Смотреть на вещи подобным образом, очевидно, означает слишком пристально их рассматривать. Японцы, как мне кажется, не так падки на рефлексию. У них в природе вещей избегать как прямых вопросов, так и окончательных ответов – в особенности в том, что касается их самих. В многозначности – нечеткой логике – здесь слишком долго упражнялись как в социальной добродетели, она глубоко въелась в национальный язык; для этоса ясности, для пафоса решения чего-то не хватает. Библейское «да, да», «нет, нет» звучит для японца так же экзотично, как для нас японская проблема: как ответить на вопрос «чай или кофе?», не попав в затруднительное положение. Решения не принимают, они должны сформироваться сами, иначе они будут отдавать произволом и дерзостью. Здесь доверяют инь – силе, предоставляющей свободу действиям, не менее, чем ян – силе активного действия. В этом опыте динамического равновесия мы, на Западе, склонны сначала примечать лишь недостатки – недостаток самостоятельности, индивидуализма, характера. И объяснение этому нам дает особенность японского островного характера – курьезная изоляция, культивируемая свыше четверти тысячелетия. Мы видим у японцев не защищенность, а скорее скованность, несвободу в своде правил и норм, карающих самостоятельность членов общества, расценивая это как проявление эгоизма и антисоциального поведения, как «выпадение из рамок»; здесь неограниченная любовь так же неприемлема, как и ошибочно подобранный цвет кимоно.

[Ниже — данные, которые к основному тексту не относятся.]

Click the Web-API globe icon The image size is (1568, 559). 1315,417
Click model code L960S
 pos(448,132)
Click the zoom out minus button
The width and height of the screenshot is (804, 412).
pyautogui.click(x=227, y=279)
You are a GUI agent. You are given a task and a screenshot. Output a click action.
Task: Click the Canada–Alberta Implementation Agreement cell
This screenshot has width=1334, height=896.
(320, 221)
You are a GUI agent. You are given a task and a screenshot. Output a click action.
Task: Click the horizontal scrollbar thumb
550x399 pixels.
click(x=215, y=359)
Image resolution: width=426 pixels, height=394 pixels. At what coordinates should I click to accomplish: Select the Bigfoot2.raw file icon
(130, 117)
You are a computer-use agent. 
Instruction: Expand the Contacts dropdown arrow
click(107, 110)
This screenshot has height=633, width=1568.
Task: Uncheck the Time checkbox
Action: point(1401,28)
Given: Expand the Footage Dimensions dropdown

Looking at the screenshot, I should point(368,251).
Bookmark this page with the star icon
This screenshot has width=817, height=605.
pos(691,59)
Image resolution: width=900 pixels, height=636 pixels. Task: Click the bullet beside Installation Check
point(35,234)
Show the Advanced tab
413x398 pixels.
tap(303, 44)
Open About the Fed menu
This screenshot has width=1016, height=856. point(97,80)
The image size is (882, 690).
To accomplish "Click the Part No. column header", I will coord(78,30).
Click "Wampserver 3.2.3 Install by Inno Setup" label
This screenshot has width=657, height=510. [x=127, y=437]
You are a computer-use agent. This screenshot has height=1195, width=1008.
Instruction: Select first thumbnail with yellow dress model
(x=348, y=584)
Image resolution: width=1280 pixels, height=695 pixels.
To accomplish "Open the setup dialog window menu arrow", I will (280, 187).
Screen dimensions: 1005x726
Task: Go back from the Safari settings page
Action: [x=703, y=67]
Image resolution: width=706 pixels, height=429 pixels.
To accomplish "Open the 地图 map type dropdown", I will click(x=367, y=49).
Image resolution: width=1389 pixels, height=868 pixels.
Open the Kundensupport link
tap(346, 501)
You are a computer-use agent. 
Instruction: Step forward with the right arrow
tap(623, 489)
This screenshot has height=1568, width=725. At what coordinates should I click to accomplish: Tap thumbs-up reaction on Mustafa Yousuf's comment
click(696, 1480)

Курьезность этой системы отрицать не приходится – и, вероятно, самое большое ее достижение состояло в том, что она не поддавалась восприятию участников процесса как система. Это была просто организация всего само собой разумеющегося. Когда контакт с совсем другой системой – с остальным, варварским, миром – стал неизбежен или необходим, хранители системы ограничили его до одного искусственного островка в пределах островного космоса: Дэдзима, одновременно и экстерритория, и гетто, нормированный внешний мир, который не имел права поглотить отрегулированный внутренний мир. Здесь можно было торговать с этим внешним миром и здесь можно было от него откупаться. Хотя уже в феодальные времена, а именно в Театре кабуки, на сцене презираемой, но богатой касты торговцев, выразился дух протеста против регламента и цензуры. Но он искал убежища не в гражданских правах, а в праве на собственное чувство. Это была жалоба-сетование о бренности цветных снов, а не судебная жалоба-иск севильского цирюльника. Единственная свобода, дозволявшаяся системой, была кара, налагавшаяся на себя, – вплоть до совместного самоубийства влюбленных. В то время как западное Просвещение объявляет свободу последним доводом, ultima ratio, в Японии возвеличивается смерть. Но даже так называемая «свободная смерть» – самоубийство – свидетельствует не столько о свободе, сколько об обязательствах и долге.